══ Data
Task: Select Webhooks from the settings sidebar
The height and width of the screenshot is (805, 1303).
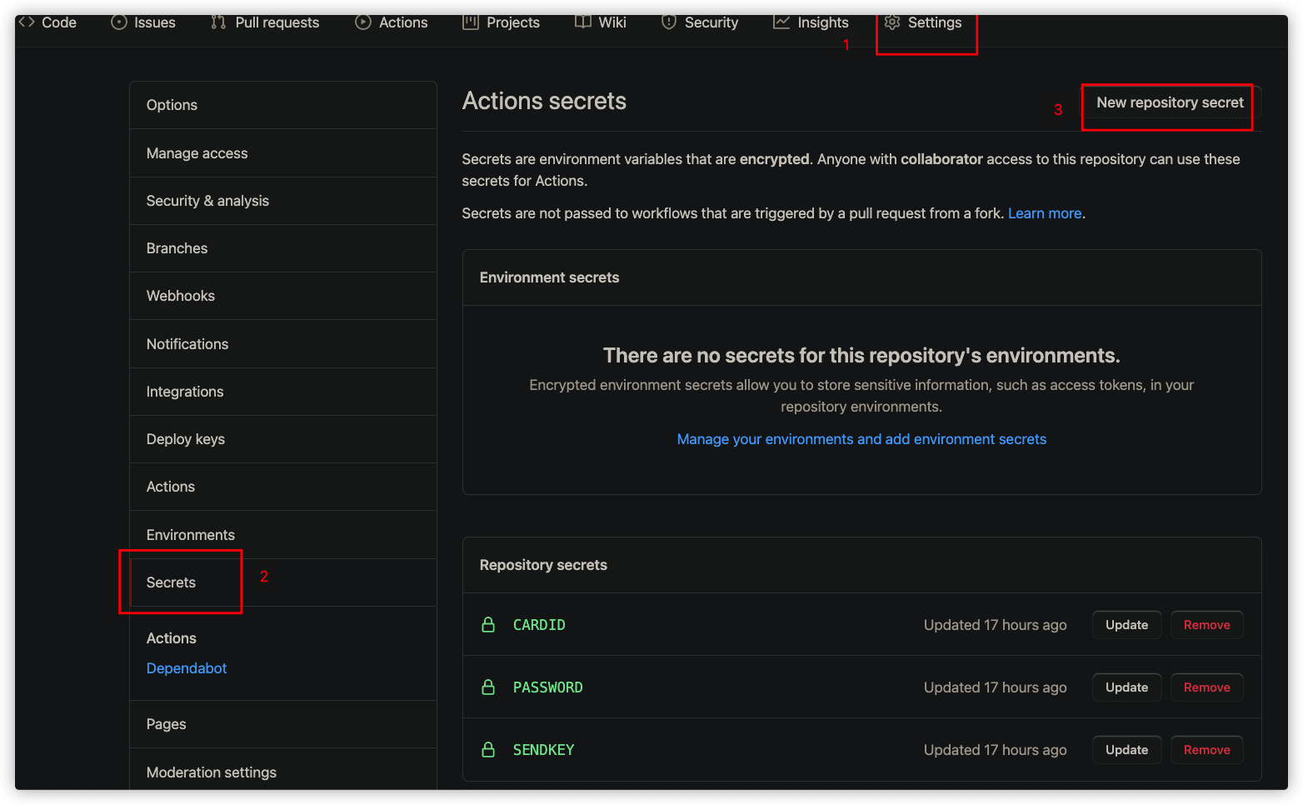Action: [x=181, y=296]
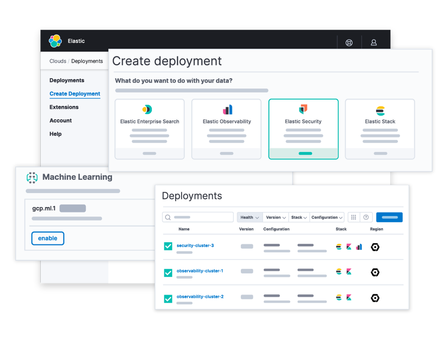Select Create Deployment in the sidebar
Viewport: 447px width, 339px height.
coord(75,94)
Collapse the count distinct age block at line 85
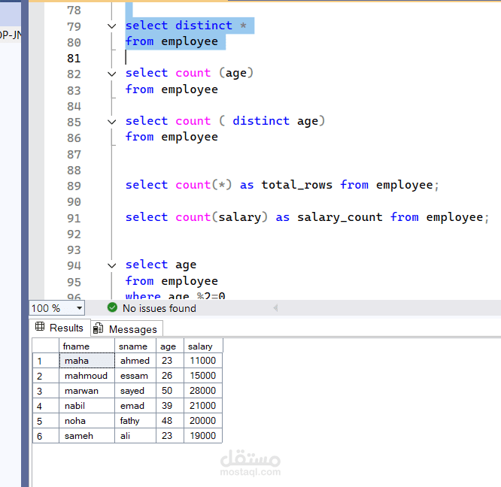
════
What the task requires
The required output is the line containing "The height and" plus every line after it to the end of the data, copied exactly and with no pictures.

Solution to this exercise
The height and width of the screenshot is (805, 1303).
Action: [x=181, y=296]
Select Create Deployment in the sidebar
Viewport: 447px width, 339px height.
coord(75,94)
Collapse the count distinct age block at line 85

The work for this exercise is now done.